- _Work instruction_: Below are some records; output exactly the lines from the line with "Business (41, 1936)" to the line with "여행 문의하기 (158, 2512)", both ends kept, and nothing more.

- _Dataset entries_:
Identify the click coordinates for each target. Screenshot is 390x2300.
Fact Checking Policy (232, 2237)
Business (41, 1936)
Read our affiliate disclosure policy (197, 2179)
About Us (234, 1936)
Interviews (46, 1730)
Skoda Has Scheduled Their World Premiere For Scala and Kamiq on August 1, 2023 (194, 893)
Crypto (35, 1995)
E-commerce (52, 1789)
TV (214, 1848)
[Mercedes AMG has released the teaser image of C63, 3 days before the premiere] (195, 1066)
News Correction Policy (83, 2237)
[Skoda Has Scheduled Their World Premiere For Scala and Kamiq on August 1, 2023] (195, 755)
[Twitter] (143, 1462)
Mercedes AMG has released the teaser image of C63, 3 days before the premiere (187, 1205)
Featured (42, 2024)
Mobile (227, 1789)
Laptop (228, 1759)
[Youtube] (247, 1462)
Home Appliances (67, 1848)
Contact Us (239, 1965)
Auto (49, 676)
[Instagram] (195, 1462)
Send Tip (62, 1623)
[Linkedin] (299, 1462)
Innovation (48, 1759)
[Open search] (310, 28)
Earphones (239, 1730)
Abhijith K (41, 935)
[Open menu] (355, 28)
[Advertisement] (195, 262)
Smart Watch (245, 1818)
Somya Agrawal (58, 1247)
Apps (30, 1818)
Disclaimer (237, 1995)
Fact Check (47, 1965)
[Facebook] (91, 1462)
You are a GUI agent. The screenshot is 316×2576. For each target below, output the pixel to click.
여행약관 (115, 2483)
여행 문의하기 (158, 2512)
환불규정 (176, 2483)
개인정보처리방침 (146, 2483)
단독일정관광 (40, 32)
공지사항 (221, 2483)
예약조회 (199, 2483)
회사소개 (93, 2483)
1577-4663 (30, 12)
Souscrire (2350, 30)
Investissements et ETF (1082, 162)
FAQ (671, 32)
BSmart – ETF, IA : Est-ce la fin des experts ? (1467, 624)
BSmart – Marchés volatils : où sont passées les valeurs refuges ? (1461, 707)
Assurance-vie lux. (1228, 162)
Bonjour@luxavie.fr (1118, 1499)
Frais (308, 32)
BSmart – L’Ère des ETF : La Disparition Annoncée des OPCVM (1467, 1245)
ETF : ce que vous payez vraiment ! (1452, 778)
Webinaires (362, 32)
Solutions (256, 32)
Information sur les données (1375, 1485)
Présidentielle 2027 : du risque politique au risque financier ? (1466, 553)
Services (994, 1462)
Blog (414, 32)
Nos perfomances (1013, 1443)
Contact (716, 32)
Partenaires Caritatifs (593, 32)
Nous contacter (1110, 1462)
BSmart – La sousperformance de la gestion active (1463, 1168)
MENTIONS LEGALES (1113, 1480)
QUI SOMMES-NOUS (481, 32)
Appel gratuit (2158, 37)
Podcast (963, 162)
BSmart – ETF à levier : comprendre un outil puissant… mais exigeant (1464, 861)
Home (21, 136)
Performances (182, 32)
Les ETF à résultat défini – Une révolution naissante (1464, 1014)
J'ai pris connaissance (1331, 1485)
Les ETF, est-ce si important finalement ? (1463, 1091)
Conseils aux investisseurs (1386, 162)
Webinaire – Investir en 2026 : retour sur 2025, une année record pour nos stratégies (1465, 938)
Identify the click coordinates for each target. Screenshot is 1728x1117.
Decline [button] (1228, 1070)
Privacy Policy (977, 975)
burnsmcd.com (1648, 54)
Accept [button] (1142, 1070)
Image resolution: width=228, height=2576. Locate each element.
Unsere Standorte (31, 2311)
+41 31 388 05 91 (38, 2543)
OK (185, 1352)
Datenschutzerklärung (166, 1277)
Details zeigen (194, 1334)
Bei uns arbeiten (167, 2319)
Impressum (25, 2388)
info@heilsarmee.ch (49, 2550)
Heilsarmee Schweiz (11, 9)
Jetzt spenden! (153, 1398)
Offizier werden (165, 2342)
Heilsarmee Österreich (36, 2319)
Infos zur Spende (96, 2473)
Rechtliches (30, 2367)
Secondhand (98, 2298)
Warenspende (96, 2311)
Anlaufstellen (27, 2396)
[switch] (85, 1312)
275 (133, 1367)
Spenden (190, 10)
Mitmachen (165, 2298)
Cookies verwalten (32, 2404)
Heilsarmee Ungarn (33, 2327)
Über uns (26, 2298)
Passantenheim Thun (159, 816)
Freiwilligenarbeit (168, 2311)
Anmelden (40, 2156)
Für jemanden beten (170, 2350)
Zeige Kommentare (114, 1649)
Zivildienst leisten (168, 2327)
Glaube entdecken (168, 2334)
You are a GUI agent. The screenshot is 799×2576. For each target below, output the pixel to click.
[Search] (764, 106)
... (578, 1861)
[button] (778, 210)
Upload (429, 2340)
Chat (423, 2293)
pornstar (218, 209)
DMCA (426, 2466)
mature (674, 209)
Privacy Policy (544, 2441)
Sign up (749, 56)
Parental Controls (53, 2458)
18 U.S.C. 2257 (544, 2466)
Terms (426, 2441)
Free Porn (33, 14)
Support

- _Task result_:
Business (41, 1936)
Read our affiliate disclosure policy (197, 2179)
About Us (234, 1936)
Interviews (46, 1730)
Skoda Has Scheduled Their World Premiere For Scala and Kamiq on August 1, 2023 (194, 893)
Crypto (35, 1995)
E-commerce (52, 1789)
TV (214, 1848)
[Mercedes AMG has released the teaser image of C63, 3 days before the premiere] (195, 1066)
News Correction Policy (83, 2237)
[Skoda Has Scheduled Their World Premiere For Scala and Kamiq on August 1, 2023] (195, 755)
[Twitter] (143, 1462)
Mercedes AMG has released the teaser image of C63, 3 days before the premiere (187, 1205)
Featured (42, 2024)
Mobile (227, 1789)
Laptop (228, 1759)
[Youtube] (247, 1462)
Home Appliances (67, 1848)
Contact Us (239, 1965)
Auto (49, 676)
[Instagram] (195, 1462)
Send Tip (62, 1623)
[Linkedin] (299, 1462)
Innovation (48, 1759)
[Open search] (310, 28)
Earphones (239, 1730)
Abhijith K (41, 935)
[Open menu] (355, 28)
[Advertisement] (195, 262)
Smart Watch (245, 1818)
Somya Agrawal (58, 1247)
Apps (30, 1818)
Disclaimer (237, 1995)
Fact Check (47, 1965)
[Facebook] (91, 1462)
You are a GUI agent. The screenshot is 316×2576. For each target below, output the pixel to click.
여행약관 (115, 2483)
여행 문의하기 (158, 2512)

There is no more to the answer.